Quand la 17ème chambre a des allures de cour d’assises

Publié par Clémence Witt le Jeudi 10 Février 2011

Le procès en diffamation opposant Karim Achoui au commissaire Lapeyre aurait dû se tenir les 3 et 4 février derniers.

Sur le banc des prévenus, l’auteur de L’avocat à abattre, journalistes et grands patrons de presse. De l’autre côté, le commissaire Lapeyre, publiquement désigné comme le commanditaire d’une chasse à l’homme.

Mais la célèbre 17ème chambre correctionnelle du tribunal de Paris est devenue le théâtre de cet autre procès. Celui des auteurs de la tentative d’assassinat dont Karim Achoui a été victime le 22 juin 2007, l’affaire invraisemblable d’un avocat sulfureux pris pour cible par un tireur en plein Paris.

Le moyen de défense principal sera celui de la bonne foi. Pour l’apprécier, les magistrats essaient de comprendre le contexte de la publication de L’avocat à abattre et de sa promotion dans les media.

Alors le premier jour, on parle des faits. De la chronologie inquiétante du mois de juin 2007, du flot d’appels entre le commissaire Lapeyre et celui que Karim Achoui identifiera comme le tireur présumé, de leur course folle sur les trottoirs du 7ème arrondissement. Le débat s’anime autour de la différence entre un « indic’ » et une « source » et se passionne pour l’utilisation par la police de ces « voyous » lors d’enquêtes sensibles. Il s’affole lorsqu’on évoque l’animosité des « flics » envers l’ex-avocat des frères Hornec et se crispe au sujet de l’infiltration potentielle de son cabinet.

« Le tribunal connaît les hommes ». C’est ce que Thibault de Montbrial énonçait dans sa plaidoirie pour le commissaire Lapeyre, et pourtant…

Deux personnages et deux univers s’affrontent. L’un, à la réputation sulfureuse, récemment radié du Barreau de Paris, cintré dans un de ses traditionnels costumes dernier cri, doté d’une éloquence et d’une assurance rares. L’autre, homme ordinaire, promu commissaire très jeune, semblant flotter dans un costume trop grand acheté pour l’occasion, à la diction laborieuse.
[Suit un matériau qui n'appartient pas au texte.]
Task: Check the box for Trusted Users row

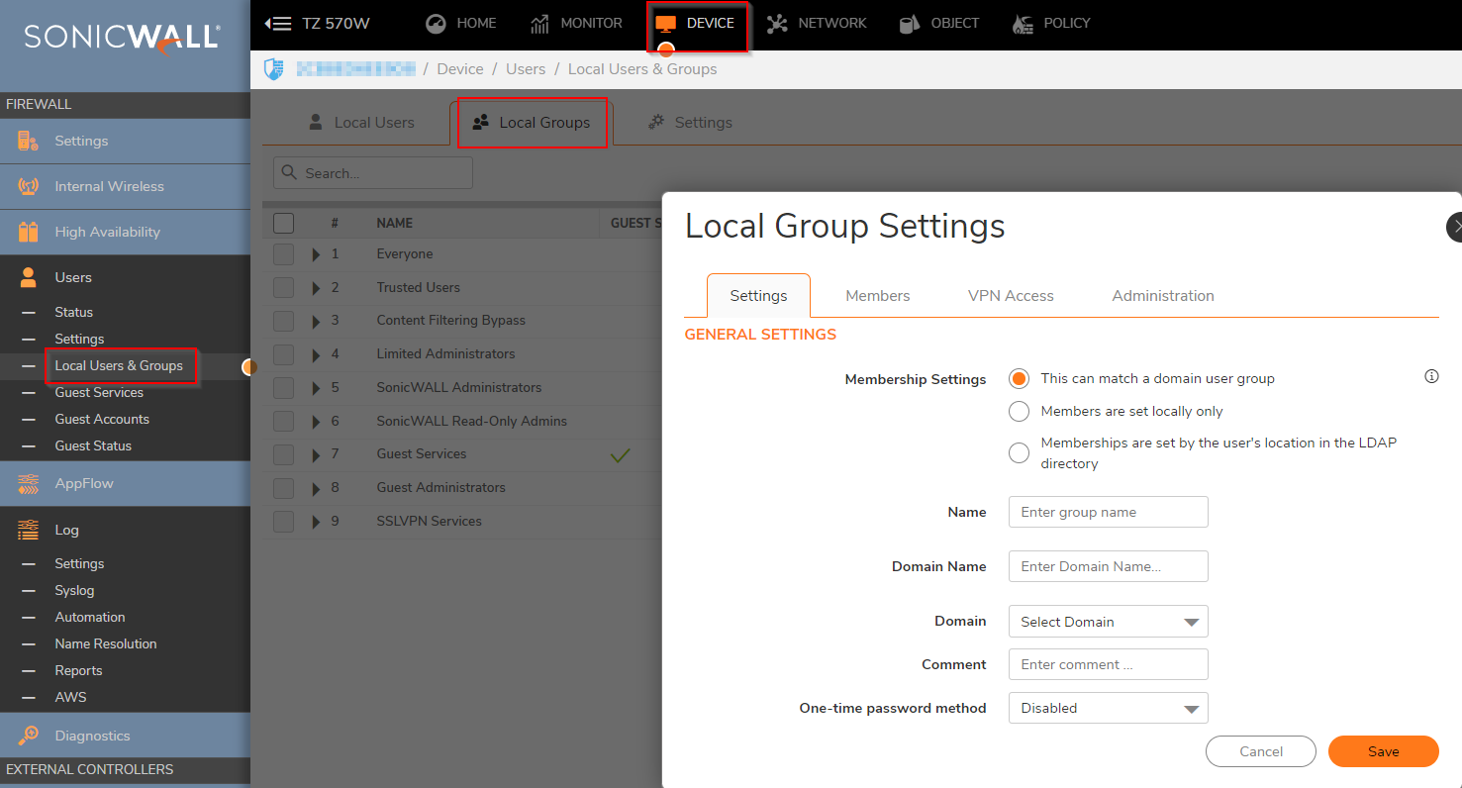Action: (x=284, y=287)
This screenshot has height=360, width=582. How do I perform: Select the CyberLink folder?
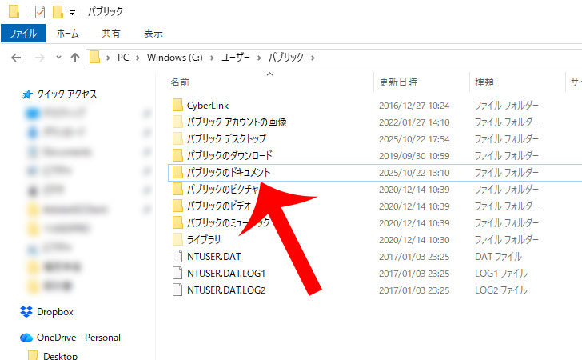pos(207,106)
La conviction des magistrats devient extrêmement volatile.

Du bon père de famille, le commissaire Lapeyre semble soudain suspect lorsqu’il est déstabilisé par l’interrogatoire de la défense. Les rôles s’inversent dangereusement. Karim Achoui pourrait être la victime d’un terrible complot. Et il y a ce regard féroce, de lion. Celui que Karim Achoui assène sans relâche au plaignant et à son avocat. L’ambiance est électrique. A la barre, le commissaire laisse échapper un sanglot. Karim Achoui explose. « Vous êtes un menteur » hurle-t-il au commissaire. L’invective résonne comme un écho. En face, le plaignant est sans voix. Inlassablement réfugié derrière le secret professionnel, il exige que sa réputation soit lavée de ce « soupçon poisseux ».

Et si, comme l’écrivait Jean Genet, le thème central de la pièce était l’illusion ?

Le second jour, on fait du droit. Et pourtant, l’audience s’ouvre par un échange de propos violents entre la défense et le plaignant. Le ton est donné. Le decorum de la 17ème chambre ne résistera pas à la tension.

La crème des avocats parisiens de la presse se succède à la barre. Ils s’interrogent, se répondent et se contredisent. Ceux qui défendent journalistes et patrons de presse soutiennent entre les lignes leur ancien confrère.

On évoque la célèbre jurisprudence Metzner contre Kiejman du 20 octobre 2010, le difficile équilibre entre la liberté d’expression, le but légitime d’information du public « sur les derniers rebondissements d’un dossier au retentissement national », et la réputation d’un homme présumé innocent, le commissaire Lapeyre.

Le ministère public a requis la relaxe des journalistes et la condamnation de Karim Achoui. Le jugement sera rendu le 25 mars.